Sunday, July 11, 2010

The Violent Hour

The Violent Hour
A Culinary Review
By PsyCHO Butcher

Chicago suffers from an unfortunate "second city" complex, a mayor who hates nightlife because his father was an abusive drunk, and a certain halfheartedness when it comes to doing anything that might be construed as "uppity". Fortunately, their is a little cloud hovering just south of the el stop at North and Damen avenues, and this strange miasma seems to block the banal rays we emit, by virtue of our own working-class chumpishness. The result is that this address spawns interesting businesses like serpents from a stone. True, the first two failed in short order. Mod was a wonderful place...the first failure-it had a science fiction flair to it, and mac and cheese so good I was tempted to break the window to the place and rob a portion from a customer. I liked the egg-and-spacemodule motif. It made me imagine I was dining on a planet where ninety percent of this dreadful species had already gone extinct, and those few of us that survived had ample deviled eggs to go around.
Del Toro had terrible service, but great furniture. Each chair was like a torture device. Fortunately, you can still see the saddle-barstools, more suited to sadomasochistic pleasure than to lattes, across the street at Cippollina. It was an interesting place, this second failure, with great tile and strange horse stalls for bathrooms.
Hopefully, The Violet Hour will stick around, because the city needs it. We need a drinking space that shrouds itself in veils of image. We need a place to drink expensive cocktails and pretend we are cooler, more literary, more travelled, and genuinely interesting than we are. We need a place that serves absinthe and chicken wings on the same menu. For now, we have it, and I approve quite strongly.
From the outside, the place is a cipher.
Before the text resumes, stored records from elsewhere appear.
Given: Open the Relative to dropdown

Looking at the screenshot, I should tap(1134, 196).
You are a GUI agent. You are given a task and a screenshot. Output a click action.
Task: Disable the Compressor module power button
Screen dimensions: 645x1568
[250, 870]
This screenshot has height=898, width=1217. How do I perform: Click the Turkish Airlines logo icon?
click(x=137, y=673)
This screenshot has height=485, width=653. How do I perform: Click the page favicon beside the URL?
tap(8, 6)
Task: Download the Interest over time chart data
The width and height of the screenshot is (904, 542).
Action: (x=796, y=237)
They keep changing the exterior, from one cryptic ruse to another. Do not look for a sign, you will not find one. Once the valet starts parking cars, this is merely annoying, but just as they open the doors, it imparts a bit of a speakeasy feel to the place. To augment this, the entranceway is dark and heavily curtained, stark, and obviously purposed to give would-be patrons the unmistakable impression that they have walked into the wrong place and should leave. I like this. Darkness, drama, chandeliers, and very tall chairs that resemble thrones. This place is very black metal, and to risk belaboring the point, I approve. The place feels such like a maze-a patron needing to tiptoe and squeeze between chairs in the event that they do not guess the correct path across the room in the darkness, amid a forest of overly tall seats-that is was disappointed not to see a corner devoted solely to death traps for the unwary. Perhaps such a thing is too much to ask in a place that carries a Chicago Liquor license, but their cocktails are deliciously inventive and served with an air of drama.
The place seems purposed to scare away tourists, frat boys, and the lame. To seal the deal, the place has a dress code and requests that patrons do not use cellphones.
Now comes the subject that your churlish and stupid friends will raise, either at the mere mention of the place, or upon discovering that the cocktails there cost something like fourteen dollars each (I frankly do not remember, for reasons I will mention in a moment). They are worth it, each and every one. Of course they are. The bartenders lavish time and care on each drink, and use very fine ingredients. Neither of these objections hold any weight whatsoever if a person visits for the purpose of imbibing one, or perhaps at most, two cocktails. After all, who goes out in the evening expecting to spend less than twenty dollars (a person must factor in the tip)? Such frugal evenings are best spent, enjoyably, on the fire escape, drinking Pabst Blue Ribbon and trying to eek the last resin out of a cannabis pipe. Places like this are for the theatre and ambiance of the place, and if a good buzz is needed, that must wait for the second, or third drinking establishment of the evening. What would be the purpose of having more, at a place like this? To get drunk? Getting drunk at swanky clubs is for the stupid-for people who order bottles of expensive vodka served to their tables at night clubs and covet the experience of the VIP room. People like that can die, frankly.
I arrived with my usual coterie of exotic dancers and adult film stars, on a weeknight, just after they opened. I suppose I avoided the line by doing this, but the fact of the matter is that my companions had serious work to do later in the evening, bilking needy men out of money they would otherwise spend on their families. My cocktail was something called a Vincent's Downfall, a Van Gough reference, of course, an homage to its liberal use of absinthe. It was delicious. One of my companions, a longtime friend for many years, devoured a whole plate of chicken wings without stopping. If you have never watched a sexy woman, trained in the art of adult entertainment, devour a full plate of chicken wings as if the Earth was about to run out of food, you should. I do not remember much about our conversation, absorbed by lust as I was the whole time, but it was a great experience and a great room to showcase desire and lust of all sort, for chicken wings or otherwise.